Hi maelv! 1.) both expressions can be understood by  the Filipinos but i think the second sentence should be " Magkikita tayo bukas".  2.) The addition of Ng in Tagalog is unexplainable to me but i can give other ways of saying the 1st sentence. a.) Magtagpo tayong muli. b.) Kitang magtagpo muli.    k.)magharap kitang muli.      what i noticed is there is no date/time/day indicated when to see each other.   3.) The second sentence sounds correct but in the internet it is more appropriate to say " Bukas ulit! "or ulitin natin bukas ang usapan natin dito (sa internet)!


----------



## maelv

Ok Thanks for the explanations !


----------



## DotterKat

First, _Magkita tayo muli_ and _Magkita tayong muli_ are both acceptable. On the other hand, _Magkita tayo bukas_ cannot be _Magkita tayong bukas_.

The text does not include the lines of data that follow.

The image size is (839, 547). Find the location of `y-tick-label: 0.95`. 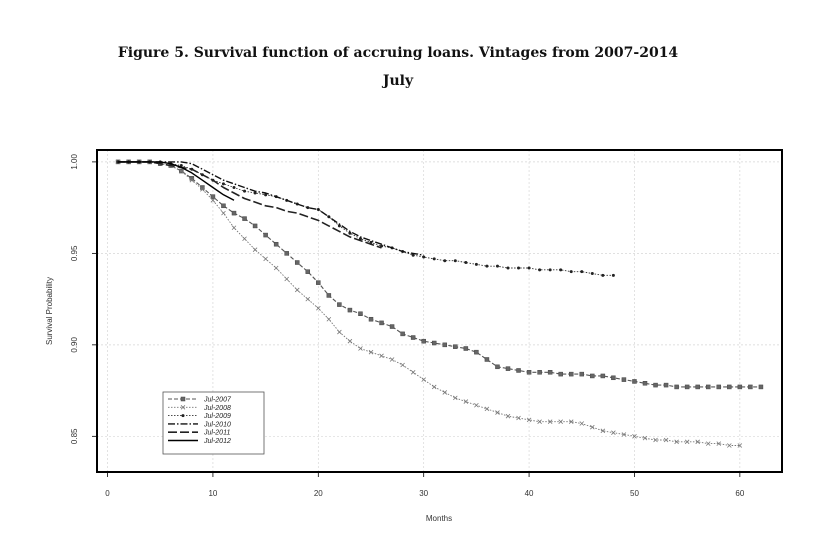

y-tick-label: 0.95 is located at coordinates (74, 253).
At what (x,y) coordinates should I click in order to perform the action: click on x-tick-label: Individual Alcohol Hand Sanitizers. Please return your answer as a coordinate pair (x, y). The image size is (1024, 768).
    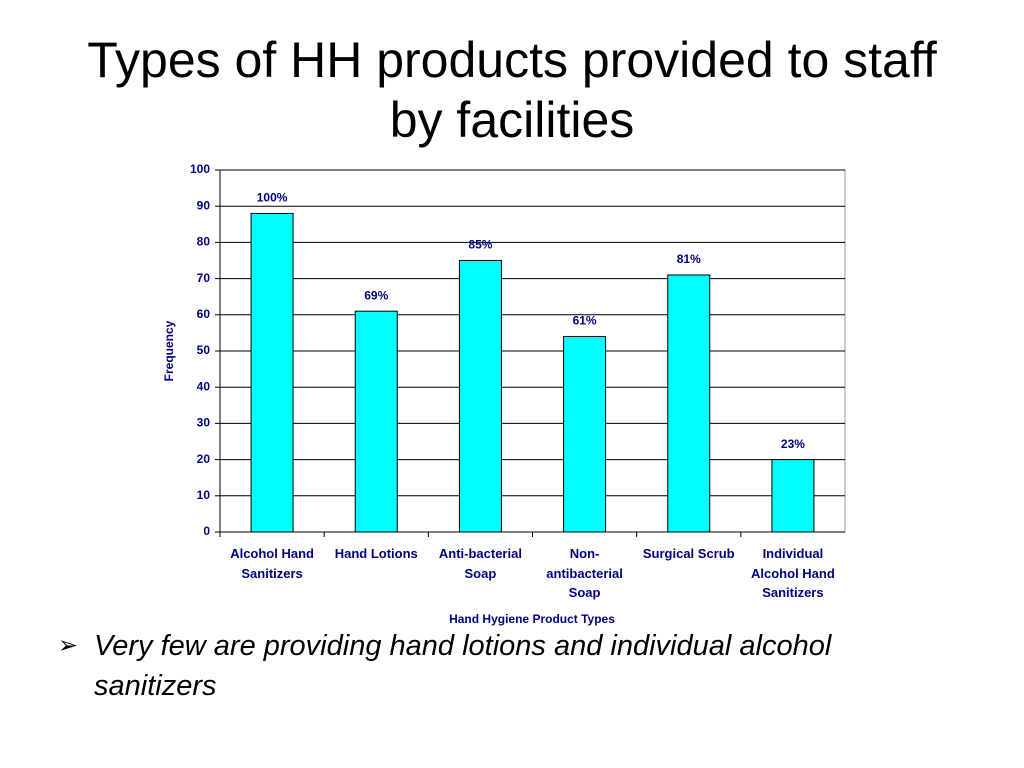
    Looking at the image, I should click on (793, 573).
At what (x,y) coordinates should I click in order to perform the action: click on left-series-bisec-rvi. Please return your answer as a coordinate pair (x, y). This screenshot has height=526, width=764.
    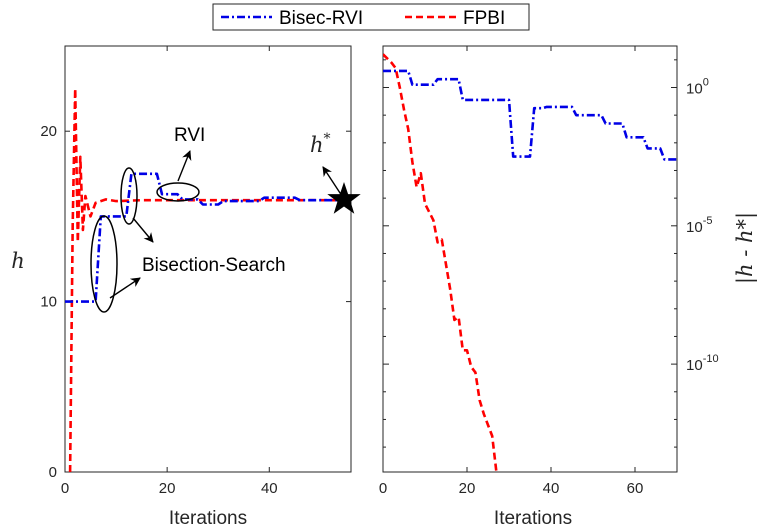
    Looking at the image, I should click on (208, 238).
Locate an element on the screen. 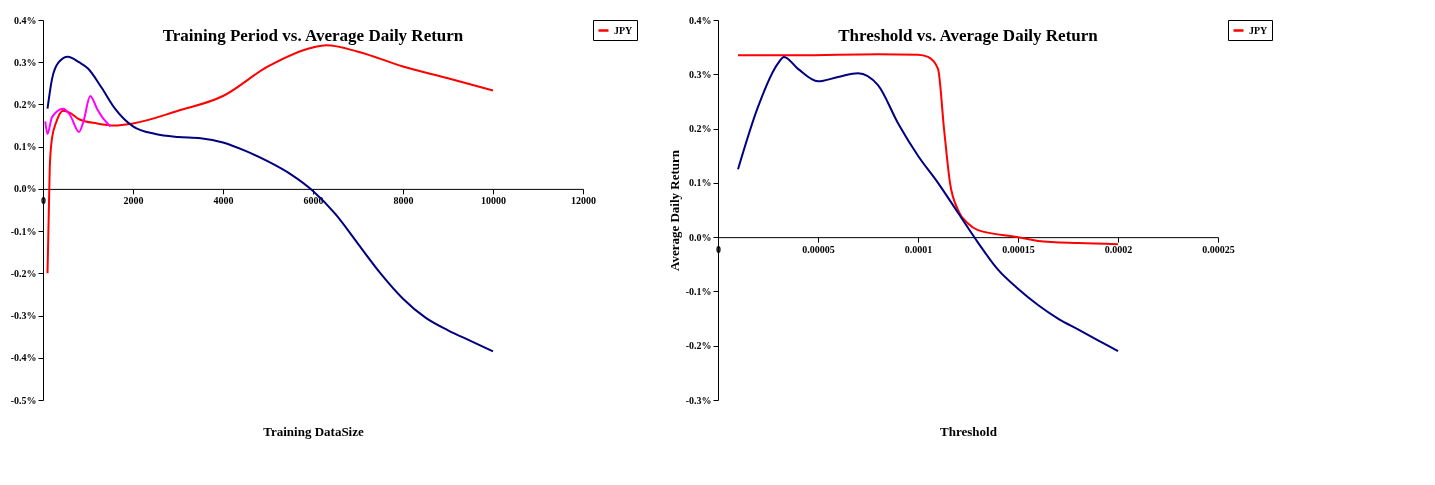 The height and width of the screenshot is (485, 1435). x-tick-label: 0.0001 is located at coordinates (918, 249).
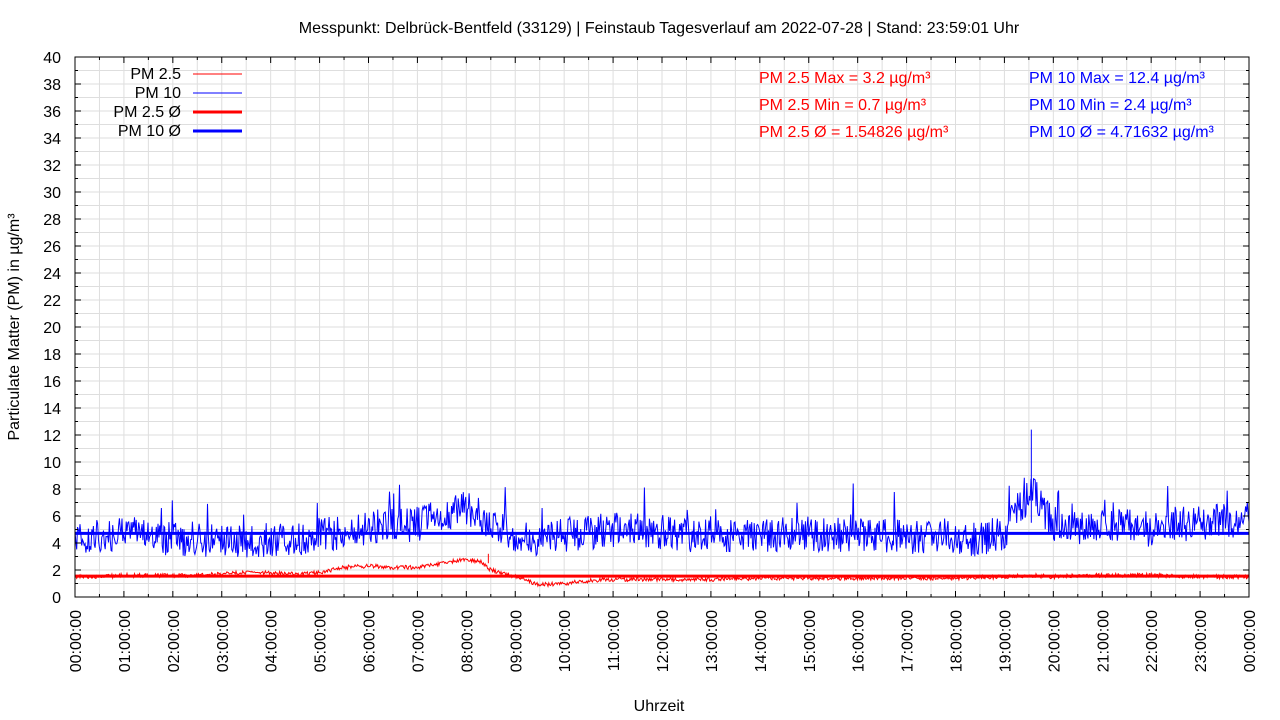 The image size is (1280, 720). Describe the element at coordinates (418, 641) in the screenshot. I see `x-tick-label: 07:00:00` at that location.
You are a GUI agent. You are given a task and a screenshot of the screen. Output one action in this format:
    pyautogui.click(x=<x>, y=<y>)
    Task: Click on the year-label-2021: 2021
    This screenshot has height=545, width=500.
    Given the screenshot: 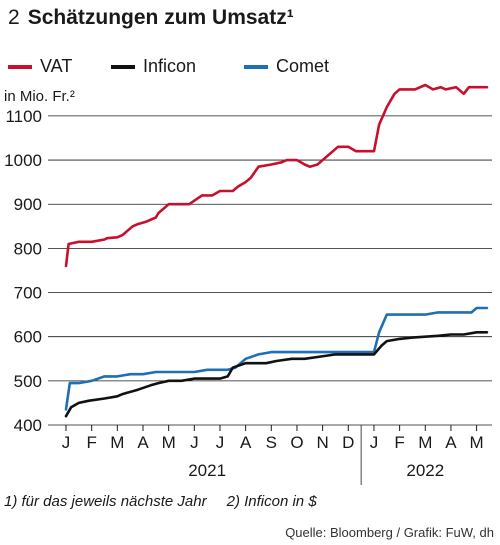 What is the action you would take?
    pyautogui.click(x=207, y=470)
    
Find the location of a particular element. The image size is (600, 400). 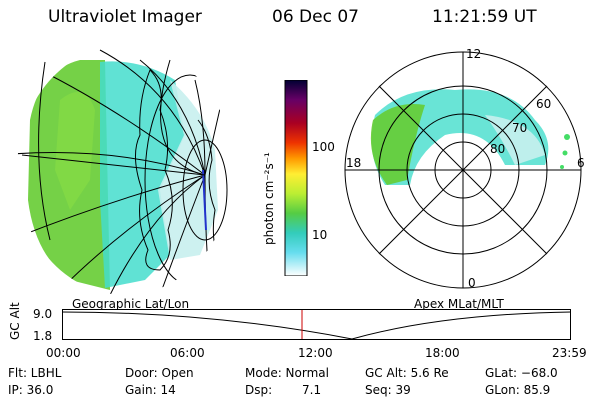

mlt-label-0: 0 is located at coordinates (472, 283).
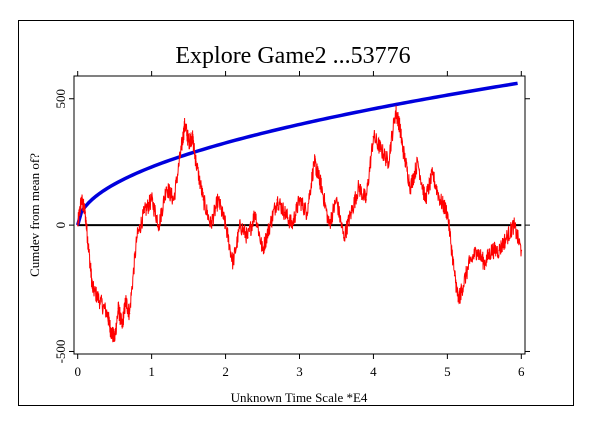  Describe the element at coordinates (300, 372) in the screenshot. I see `x-tick-label: 3` at that location.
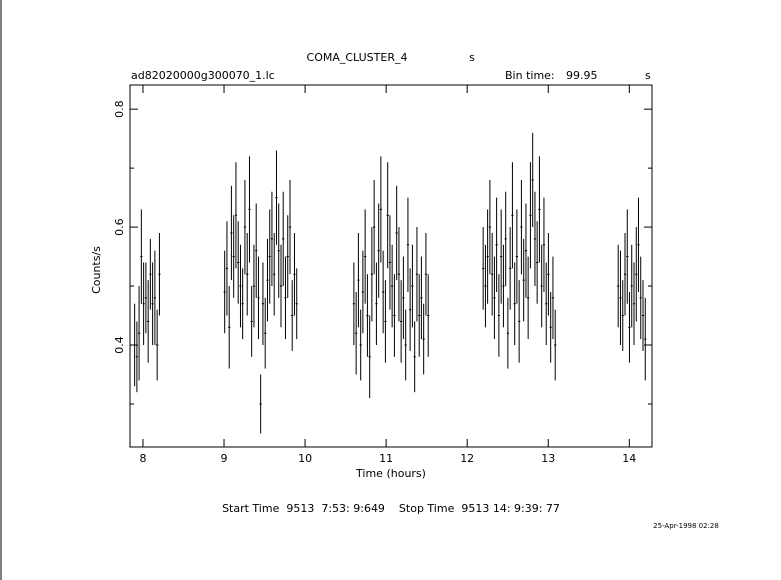 The image size is (781, 580). I want to click on file-name: ad82020000g300070_1.lc, so click(203, 76).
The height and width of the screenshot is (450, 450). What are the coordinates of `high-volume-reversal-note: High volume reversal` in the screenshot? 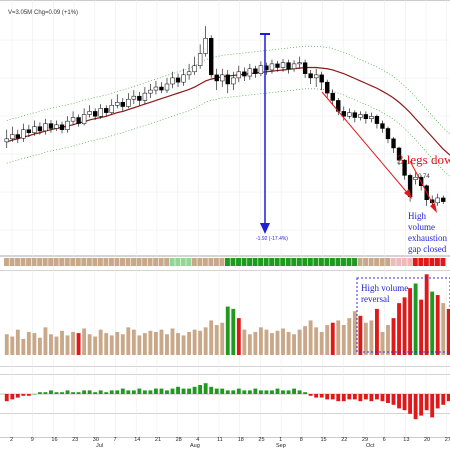 It's located at (385, 294).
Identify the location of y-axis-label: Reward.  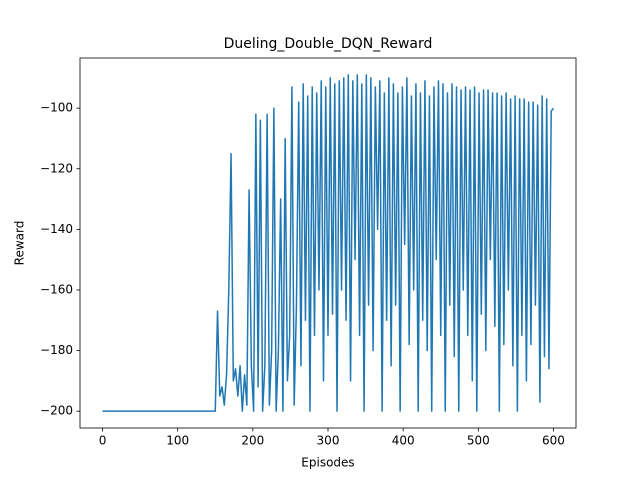
(20, 244).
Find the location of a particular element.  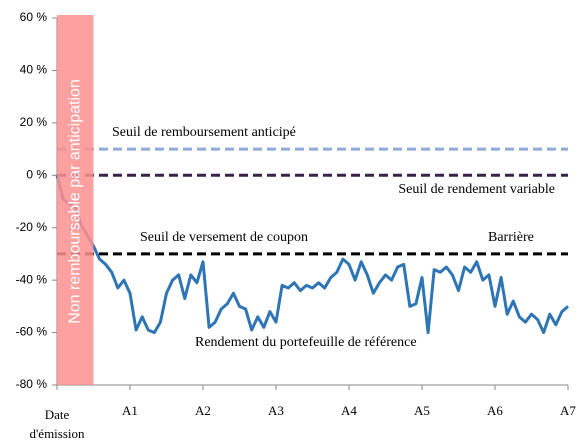

x-tick-label: Date d'émission is located at coordinates (57, 424).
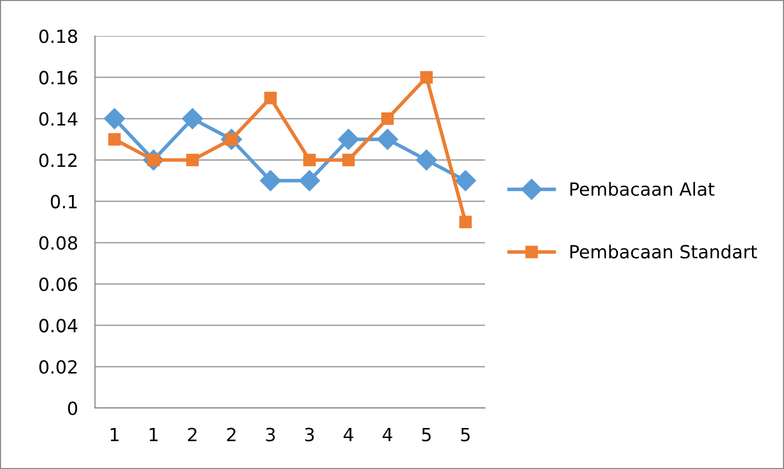 Image resolution: width=784 pixels, height=469 pixels. What do you see at coordinates (664, 252) in the screenshot?
I see `legend-label: Pembacaan Standart` at bounding box center [664, 252].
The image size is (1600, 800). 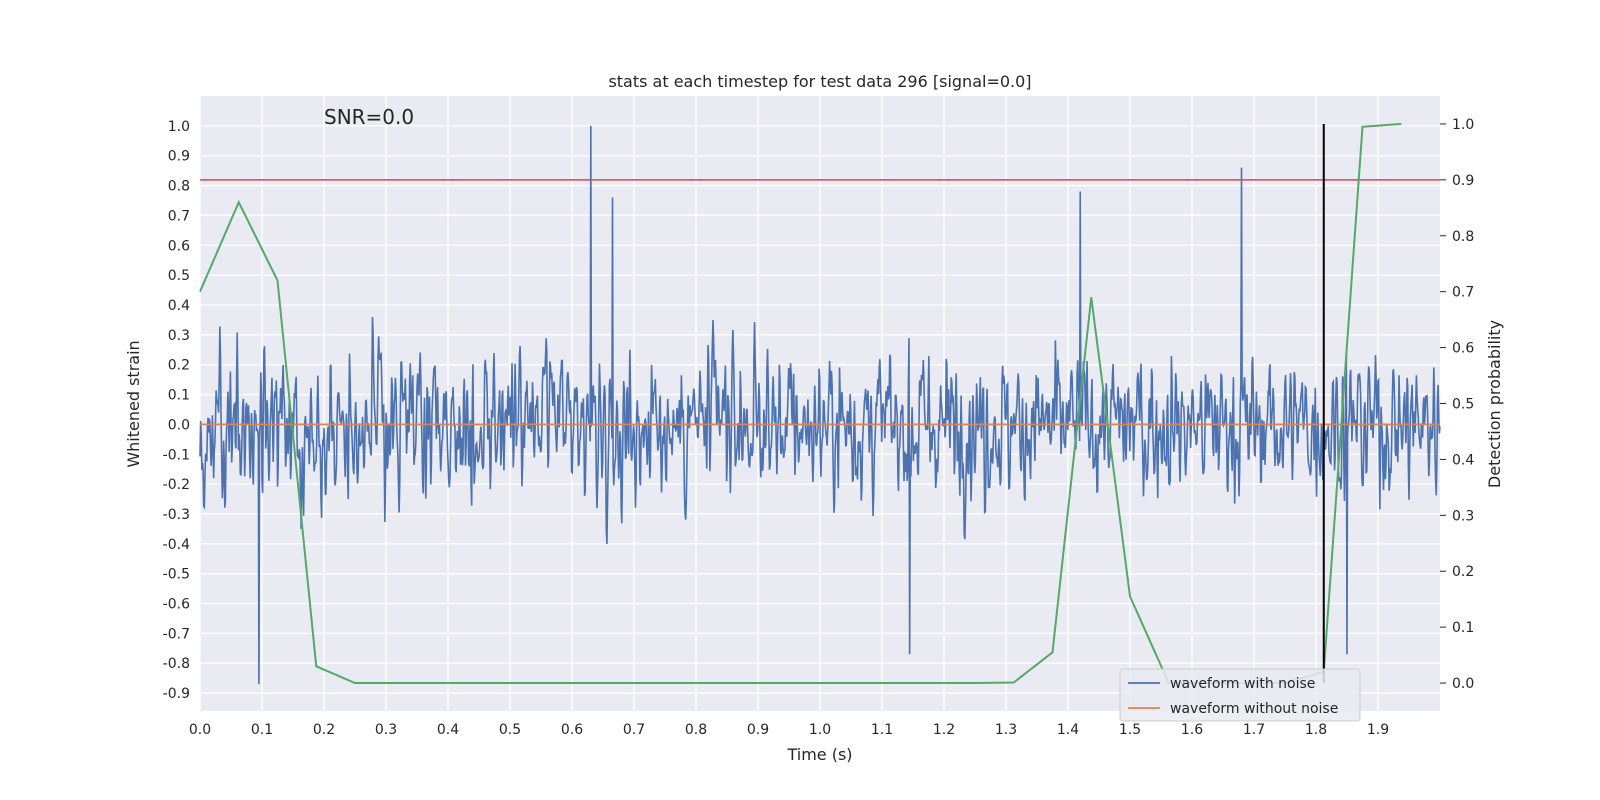 I want to click on x-tick-label: 0.6, so click(x=572, y=730).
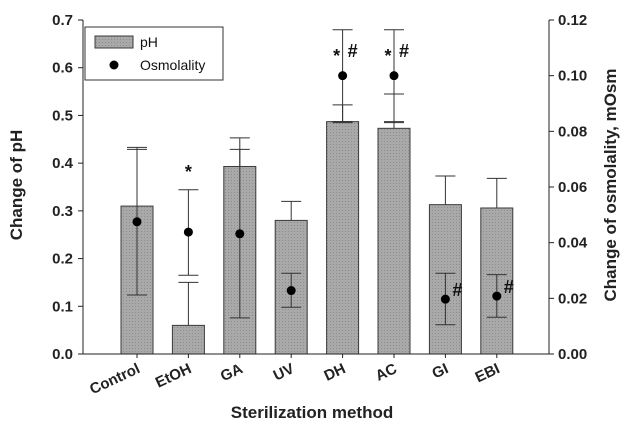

Unfortunately, there is no formulaic answer to your question since this really has more to do with phonological adjustments to spoken language that produce smooth speech, or what we would commonly perceive as fluency. That can only come with repeated use and issues such as when to add -g or -ng at the end of a word to enhance fluency will come intuitively. There will be certain rules to follow, like adding -ng to indicate possession (ating, aking, etc.), but they will not cover all issues. For instance, take your sentence _Magkita tayo bukas_, which as I indicated cannot be _Magkita tayong bukas_. However, if used in figurative speech such as _Huwag tayong mawalan ng pag-asa dahil mayroon pa tayong bukas_, "tayong bukas" is now used correctly. Switch that back to colloquial speech like _Huwag mong ubusin 'yan para meron pa tayo bukas_, "tayo bukas" once again cannot be _tayong bukas_. In the end, these phonological adjustments are best learned by oral and aural practice and exposure.


----------



## maelv

Hi, salamat ! 

(sorry i missed the email notification)


----------